== TRY IT ==
Retype the lines of the listing below exactly, but only those from the one containing "Minimize the USD/JPY chart window" through the last line; pictures stay out.

== GIVEN RECORDS ==
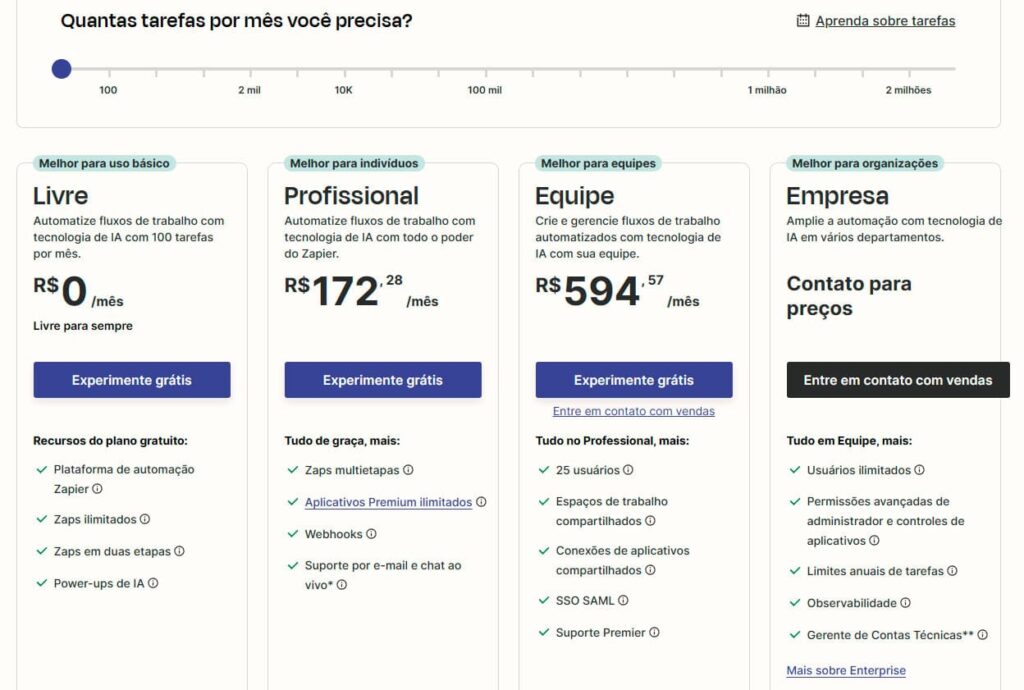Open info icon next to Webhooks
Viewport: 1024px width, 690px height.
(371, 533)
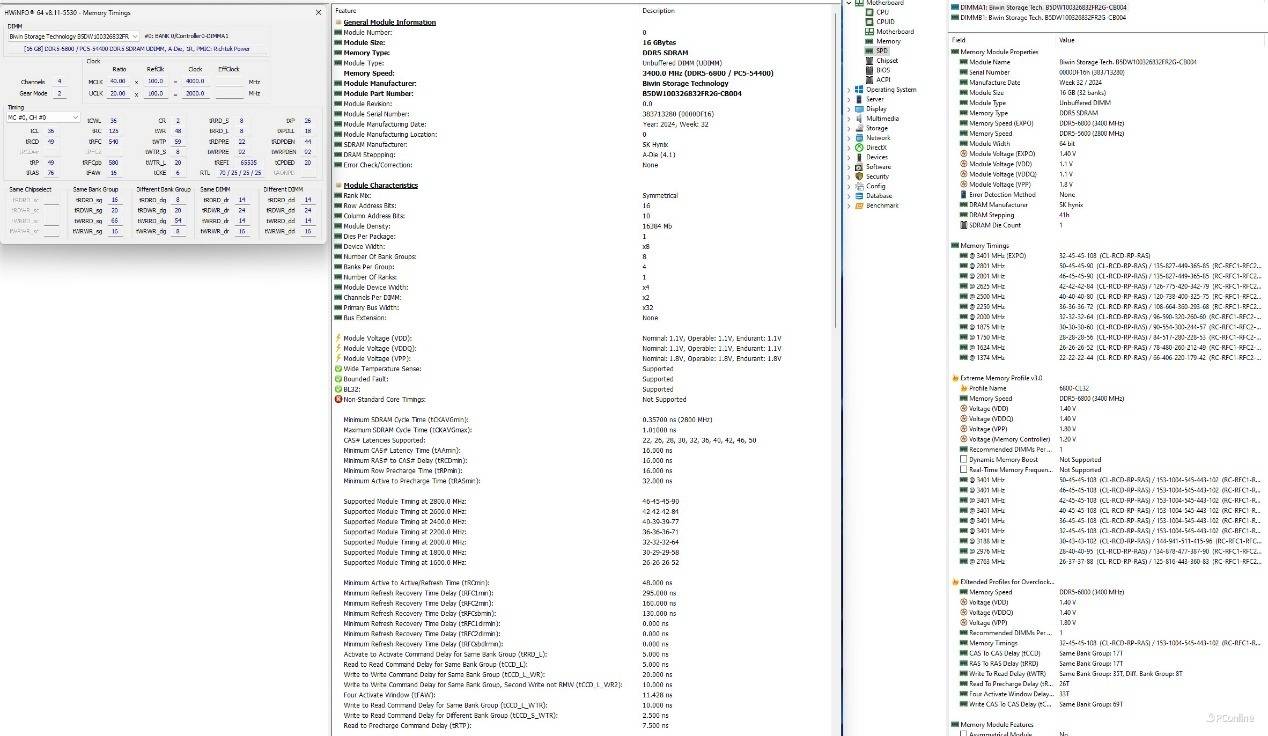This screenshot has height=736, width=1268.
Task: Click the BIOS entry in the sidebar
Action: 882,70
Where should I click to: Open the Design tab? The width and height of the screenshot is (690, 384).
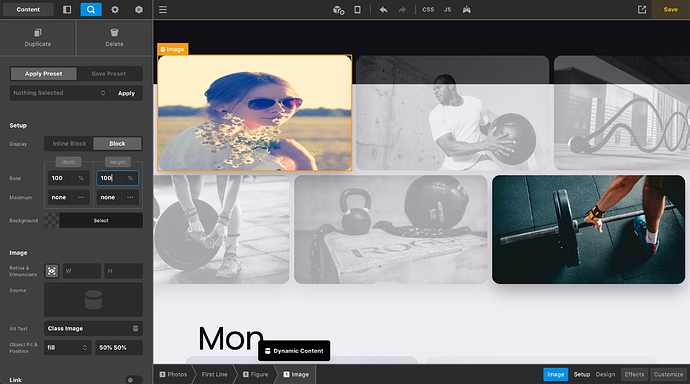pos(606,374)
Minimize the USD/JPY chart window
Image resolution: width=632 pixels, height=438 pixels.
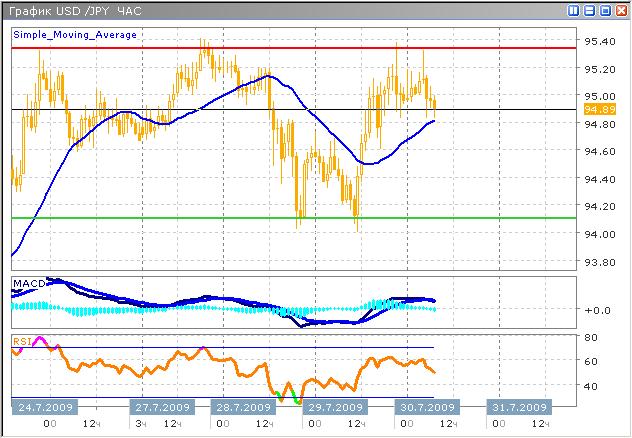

== WRITTEN RESPONSE ==
Minimize the USD/JPY chart window
Image resolution: width=632 pixels, height=438 pixels.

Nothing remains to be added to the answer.